Excerpted data section start

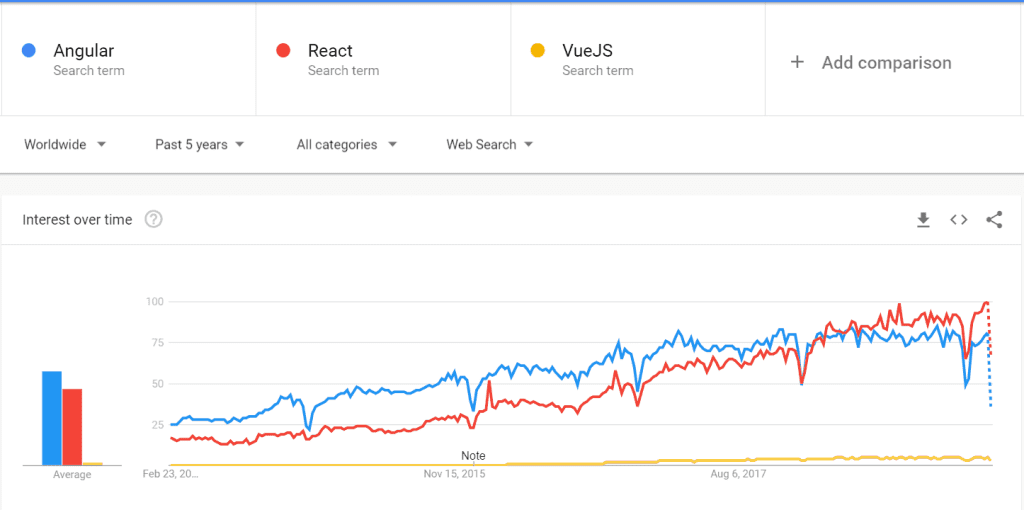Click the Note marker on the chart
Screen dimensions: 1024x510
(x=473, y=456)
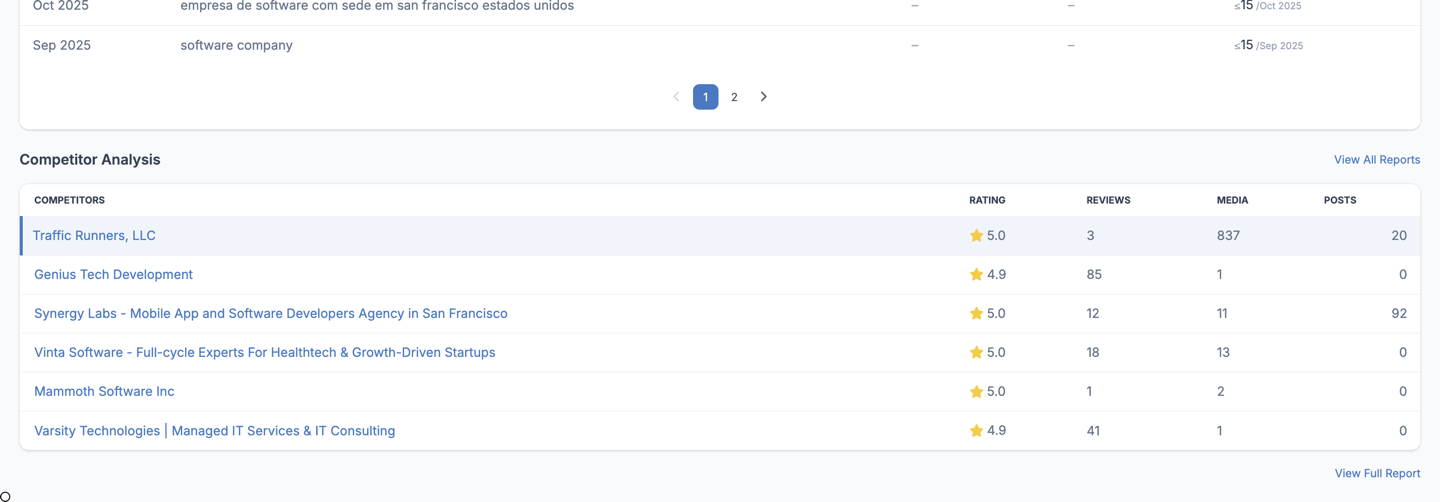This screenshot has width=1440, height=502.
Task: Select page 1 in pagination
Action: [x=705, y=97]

Excerpted data section end
Excerpted data section start

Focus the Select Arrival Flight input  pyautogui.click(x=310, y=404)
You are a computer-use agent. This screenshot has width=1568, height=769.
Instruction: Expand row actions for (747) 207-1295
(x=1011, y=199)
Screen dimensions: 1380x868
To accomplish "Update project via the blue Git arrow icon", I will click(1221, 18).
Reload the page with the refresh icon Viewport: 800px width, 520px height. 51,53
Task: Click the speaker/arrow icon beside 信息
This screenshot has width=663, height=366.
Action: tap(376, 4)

Excerpted data section end

Work item →
Among the lines above, return each one holding the string "arrow".

Answer section →
To accomplish "Update project via the blue Git arrow icon", I will click(1221, 18).
Task: Click the speaker/arrow icon beside 信息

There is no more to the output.